If monism is “a philosophical stance about the nature of the entire universe, not necessarily about the nature of deity” at some point it must be recognized when making a sweeping stance as monism does, it is, in fact, making a claim and taking a stance on the nature of the Gods. If “nothing exists except God” then to say something to the contrary, i.e. “the Gods are many”, is in direct conflict with this idea.
“polytheistic monism is not the same concept as Campbell’s monomyth and doesn’t need to flatten all differences into a homogenous oneness. The theological acceptance of some form of mystical unity does not have to translate into the assertion that all the gods are really just one God or that all the world’s religions are really the same.
I can believe that all apparent phenomena are really manifestations of a universal mind or consciousness on one level of understanding while simultaneously perceiving that separate phenomena are in fact separate on another level of understanding. This type of polyvalent thinking was common in the ancient world and remains common in living traditions with multiple gods.”

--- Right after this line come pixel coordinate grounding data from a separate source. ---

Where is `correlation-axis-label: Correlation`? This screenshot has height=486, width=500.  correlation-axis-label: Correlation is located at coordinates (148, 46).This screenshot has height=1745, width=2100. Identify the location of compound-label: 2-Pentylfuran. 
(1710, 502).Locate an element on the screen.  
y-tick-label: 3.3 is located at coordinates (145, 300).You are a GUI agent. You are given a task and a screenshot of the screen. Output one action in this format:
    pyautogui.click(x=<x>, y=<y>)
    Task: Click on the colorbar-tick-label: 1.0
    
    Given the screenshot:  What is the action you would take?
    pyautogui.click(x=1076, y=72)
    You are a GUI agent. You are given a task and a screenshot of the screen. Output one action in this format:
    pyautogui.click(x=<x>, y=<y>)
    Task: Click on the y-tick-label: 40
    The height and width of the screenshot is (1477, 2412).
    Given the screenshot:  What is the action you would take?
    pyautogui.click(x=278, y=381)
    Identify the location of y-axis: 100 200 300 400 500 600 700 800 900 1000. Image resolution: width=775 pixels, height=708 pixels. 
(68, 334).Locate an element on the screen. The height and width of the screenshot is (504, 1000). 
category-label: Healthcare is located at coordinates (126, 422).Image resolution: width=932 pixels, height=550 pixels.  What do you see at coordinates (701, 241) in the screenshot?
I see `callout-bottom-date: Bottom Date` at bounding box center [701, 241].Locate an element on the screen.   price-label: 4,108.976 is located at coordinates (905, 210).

Yet, if I am understanding monism right, flattening differences into a homogenous oneness is precisely what monism does. The theological acceptance of some form of mystical unity also does not equal monism; it merely states that you believe all things are connected in some fashion, whether by a concept as Wyrd, or all of us being born from a Creator/Creatrix Being. Distinctiveness and individuality are not lost with such beliefs.
Monism’s stance is directly contrary to this: not only is there a unity, but there is nothing but that oneness, that unity. If one believes that all things are part of and manifested from one source it makes little sense to understand these things are anything like truly separate. If one’s perception is all that is separating one from perception and reality, then what lies between is either delusion or illusion. One can ask the question “what is ultimate reality?” in such a philosophy and if one takes this understanding far enough, circular logic as it is, there is no real answer because any answer one comes up with may well be delusion or illusion. If I cannot trust my perception, even after investigation, introspection, etc., there is little hope in trusting my perception to find any truth at all.
Looking at the idea of distinctiveness in a larger frame, for instance at the cosmology of the Northern Tradition, the monist would say that Yggdrasil contains all the Worlds within Its branches, and so, their philosophy holds. The seeming oneness contained within Yggdrasil would not hold when one understands that these Worlds are separate and distinct. It would be no different than to say the because Earth and Jupiter are part of the Sol system and are planets, then the differences between these planets are arbitrary. To go further, not only does monism need to account for all worlds, but also all possible worlds, since its claim is that there is no separation of reality. The multiverse theory breaks monism, or monism makes such little sense in accord with it that it denies comprehension.
As a polytheist I believe and perceive there is real separation between Odin and I, in the sense that we are distinct from one another while being connected by Wyrd and spiritual ties otherwise. The ties of Wyrd are often analogized as threads in a tapestry, woven by each thing. Monism takes out the colors from the tapestry altogether, in favor of a uniform tapestry. There are threads, but they are of a uniform color. Polytheism recognizes the distinctive threads, their colors, and that each contributes to the tapestry individually, as groups, and that the tapestry in incomplete without these threads woven as they are, as a whole. In the end, I cannot understand how one can take a monist and polytheist stance together, as the former philosophy denies the latter theology’s positions on the Gods and cosmologies we, together with Them, inhabit.